Being a good salesman boils down to one thing: being able to gain peoples' confidence.

And the moral compass aspect relates to whether one makes being a good salesman into being a confidence man or confidence artist. Usually shortened to con man or con artist.

Dachsie
4th March 2017, 03:12 PM
http://pyramidschemealert.org/resources/PonzisandPyramids.mp3

very interesting one hour audio with Robert FitzPatrick interviewing the author of Merchants of Deception book,


Merchants of Deception: An Insider's Chilling Look at the Worldwide, Multi Billion dollar Conspiracy of lies that is Amway and its Motivational Organizations Paperback – October 23, 2009
by Eric Scheibeler (Author)

Mr. Scheibeler reached a very top "emerald" level of Amway and was in in for 10 years and was "successful" but his conscience got the best of him. Interesting how Amway is a WASPy republican thing, with Newt Gingrich, Oliver North, Ronald Reagan and other "conservatives."

Wallstreet ponzi schemes are not much different from product based mainstreet ponzi schemes. They mentioned Bernie Made Off (I love it!) several times.

(Funny how spell checker here does not recognize a word "ponzi" and only suggests "potion.")

Spectrism
4th March 2017, 04:20 PM
Being a good salesman boils down to one thing: being able to gain peoples' confidence.

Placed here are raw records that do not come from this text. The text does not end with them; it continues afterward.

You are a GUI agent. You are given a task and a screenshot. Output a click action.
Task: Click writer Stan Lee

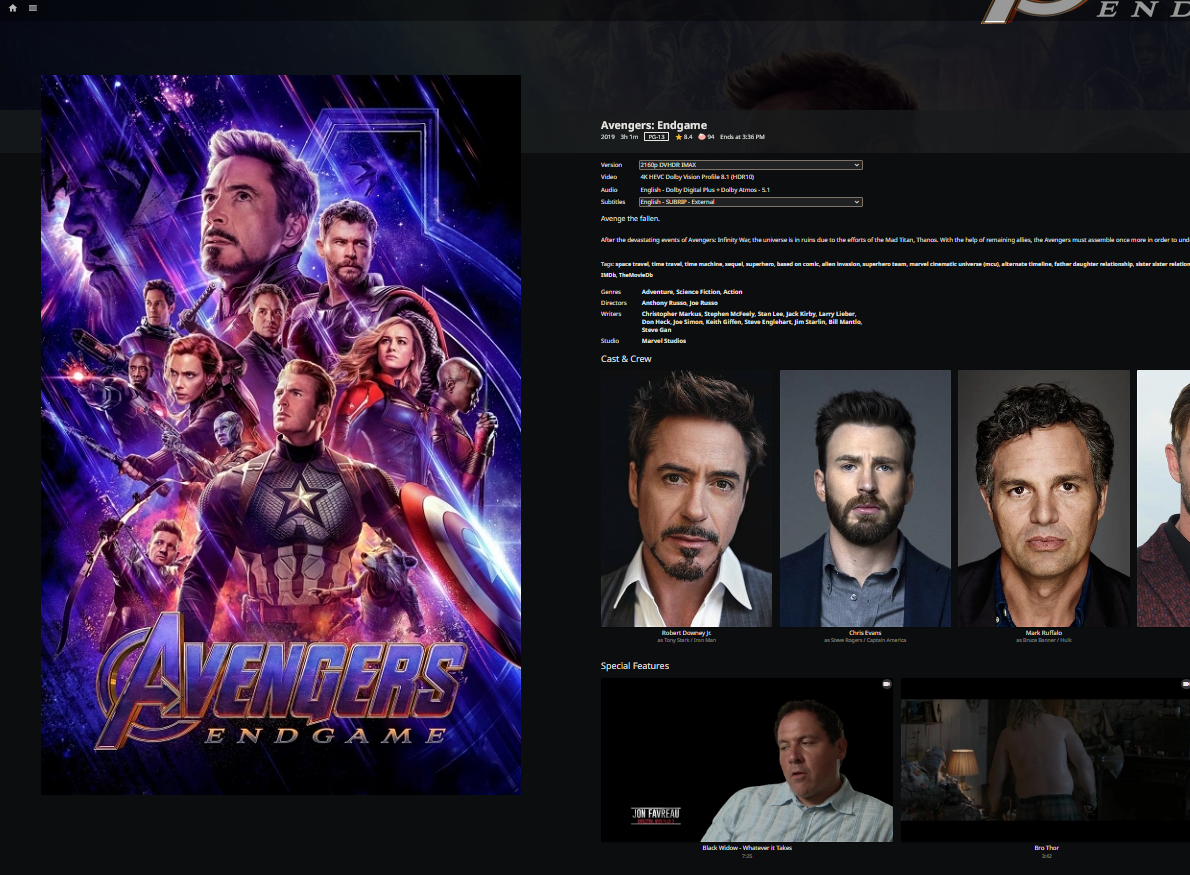tap(771, 314)
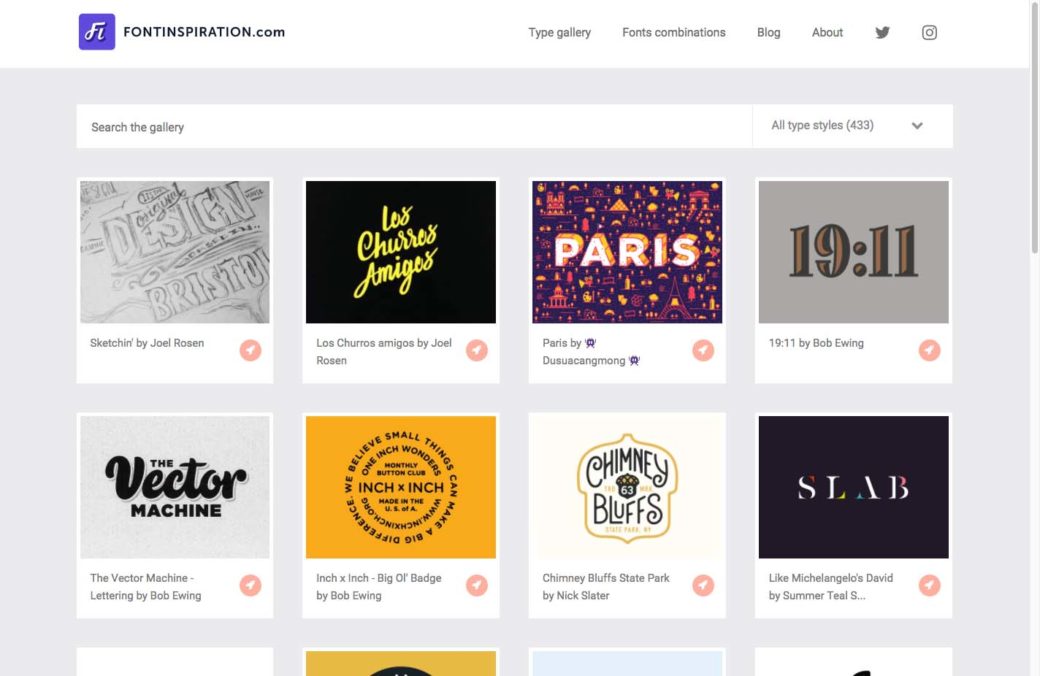Open the Fonts combinations page
This screenshot has width=1040, height=676.
coord(673,32)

And the moral compass aspect relates to whether one makes being a good salesman into being a confidence man or confidence artist. Usually shortened to con man or con artist.

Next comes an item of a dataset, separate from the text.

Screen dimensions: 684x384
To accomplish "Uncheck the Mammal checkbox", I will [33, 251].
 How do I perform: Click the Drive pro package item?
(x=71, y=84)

Have you ever been in sales?

crimethink
4th March 2017, 06:08 PM
Have you ever been in sales?

Yes, and I'm pleased to say I was not a "good" salesman, since I didn't manufacture "need" where there is none. Or sell something to someone that is intentionally not as described. I'm actually something of an anti-salesman; I've been known to get the attention of a huckstered customer in a store and tell them the facts. The good salesman a few minutes previously convinced he just sold garbage like Norton or McAfee at MSRP, now irritated to see the customer walk (armed with the knowledge of Avast! Free I gave them).

Spectrism
4th March 2017, 06:23 PM
Yes, and I'm pleased to say I was not a "good" salesman, since I didn't manufacture "need" where there is none. Or sell something to someone that is intentionally not as described. I'm actually something of an anti-salesman; I've been known to get the attention of a huckstered customer in a store and tell them the facts. The good salesman a few minutes previously convinced he just sold garbage like Norton or McAfee at MSRP, now irritated to see the customer walk (armed with the knowledge of Avast! Free I gave them).

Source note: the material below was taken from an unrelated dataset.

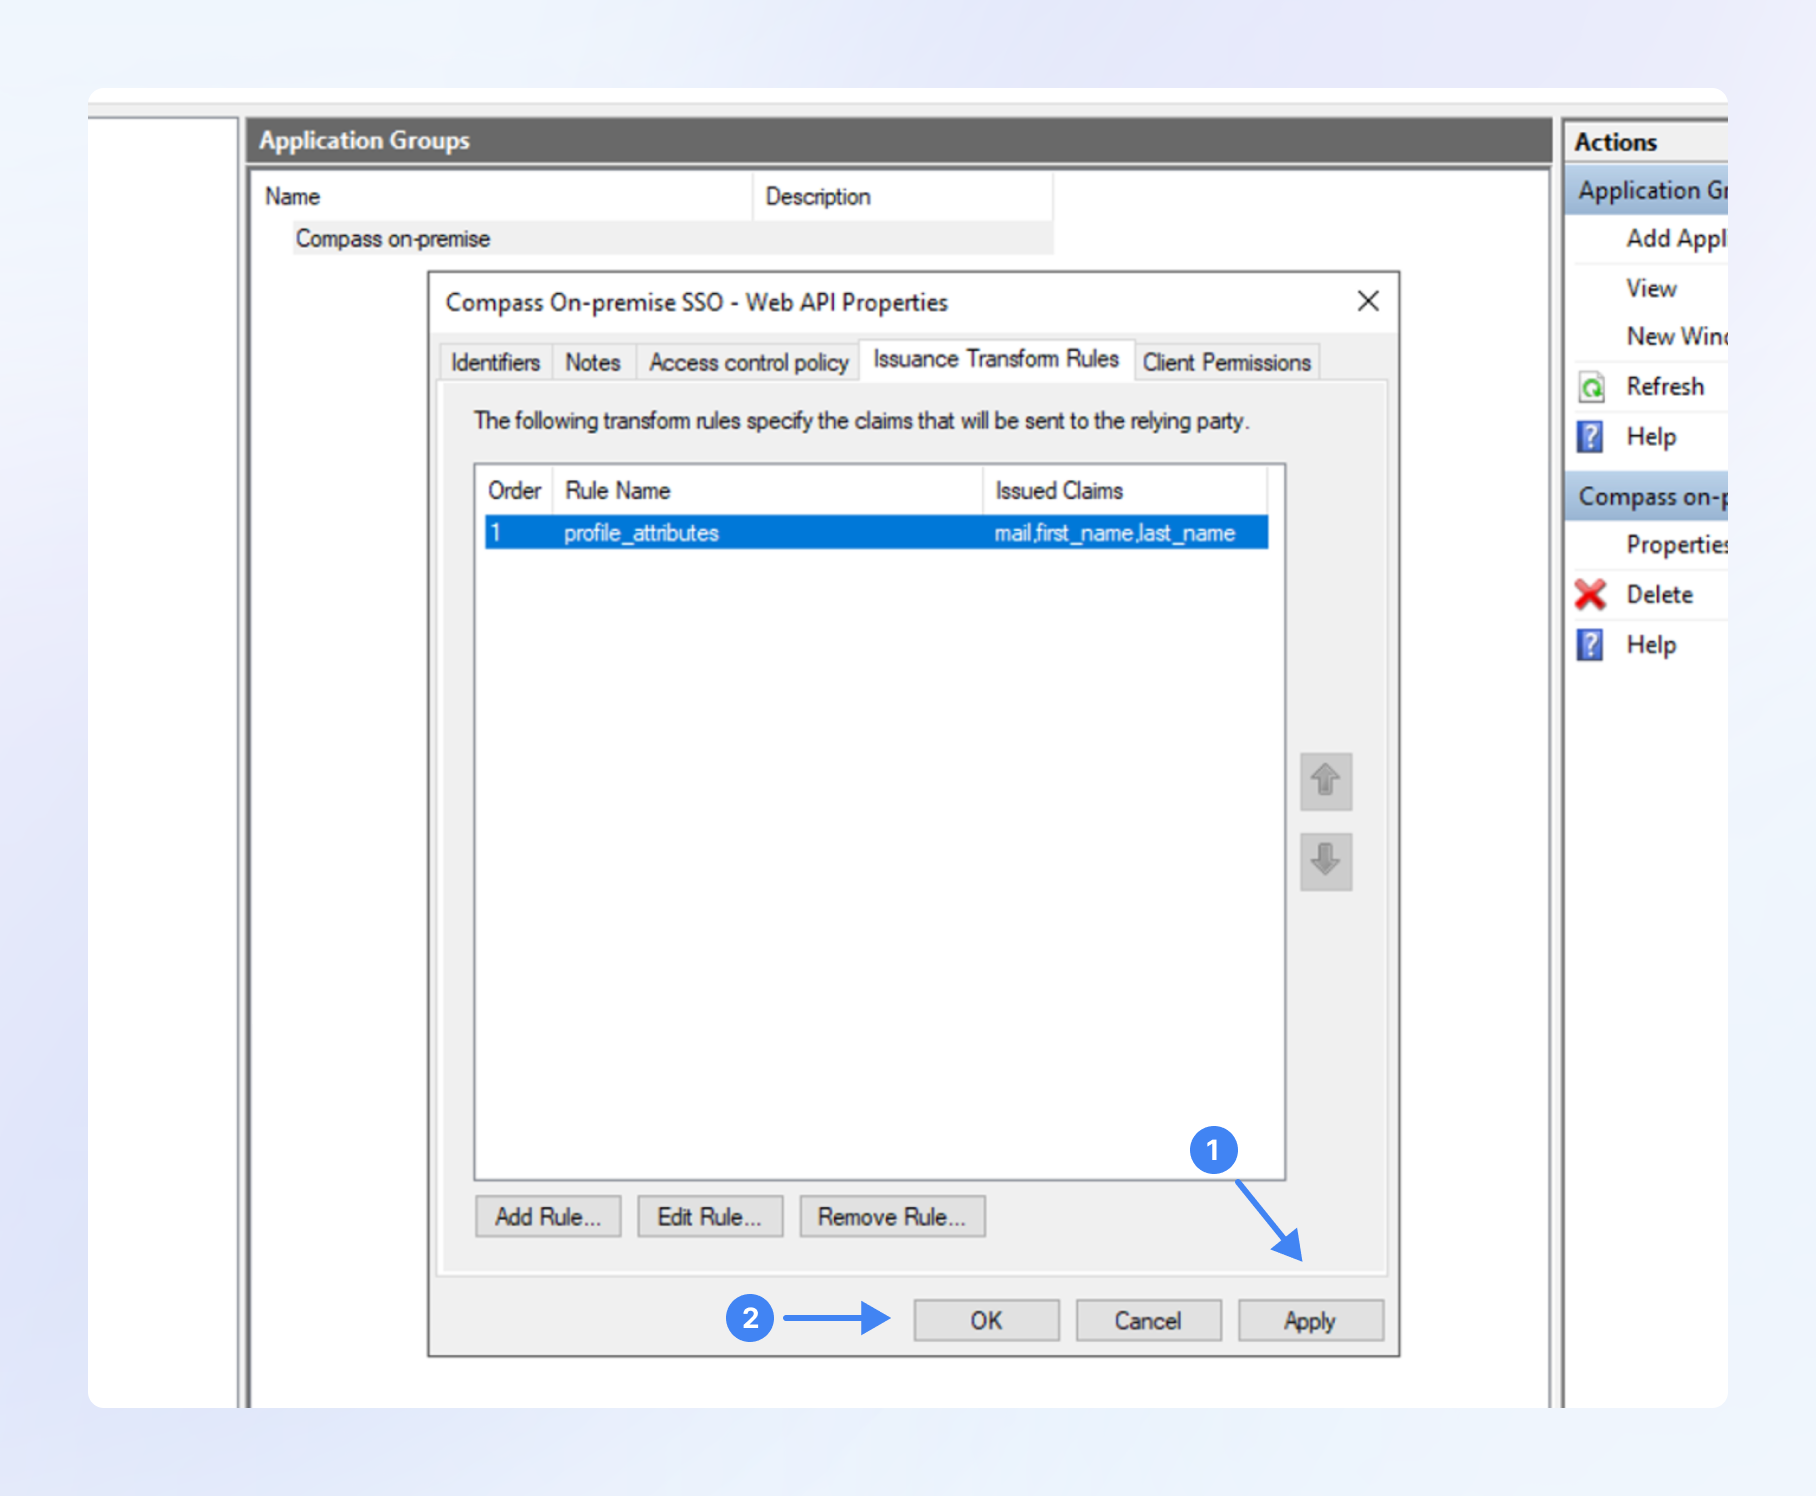Click the green Refresh icon
This screenshot has height=1496, width=1816.
[x=1591, y=387]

Sales sucks if you have a crappy product or work for the wrong company. Having a decent product and knowing that it will make people's lives better makes selling a rewarding profession. Companies that lose sight of that vision and seek to push garbage onto unsuspecting marks will not last long. I have found that people you really extend yourself for are the ones that stab you in the back. I did some experimenting and found that people I treated gruffly respected me more and responded better. Those I sought to help with more choices as I educated them ended up turning on me.

Jewboo
14th April 2019, 07:09 AM
Dr. Joel Wallach is in my opinion the greatest living naturopathic physician and nutritionist. However, Youngevity is structured as MLM.



http://weightlossforblackwomen.com/wp-content/uploads/2018/01/heart-disease-with-dr-joel-wallach.jpg

Wallach is balding and doesn't himself look particularly well nourished or healthy.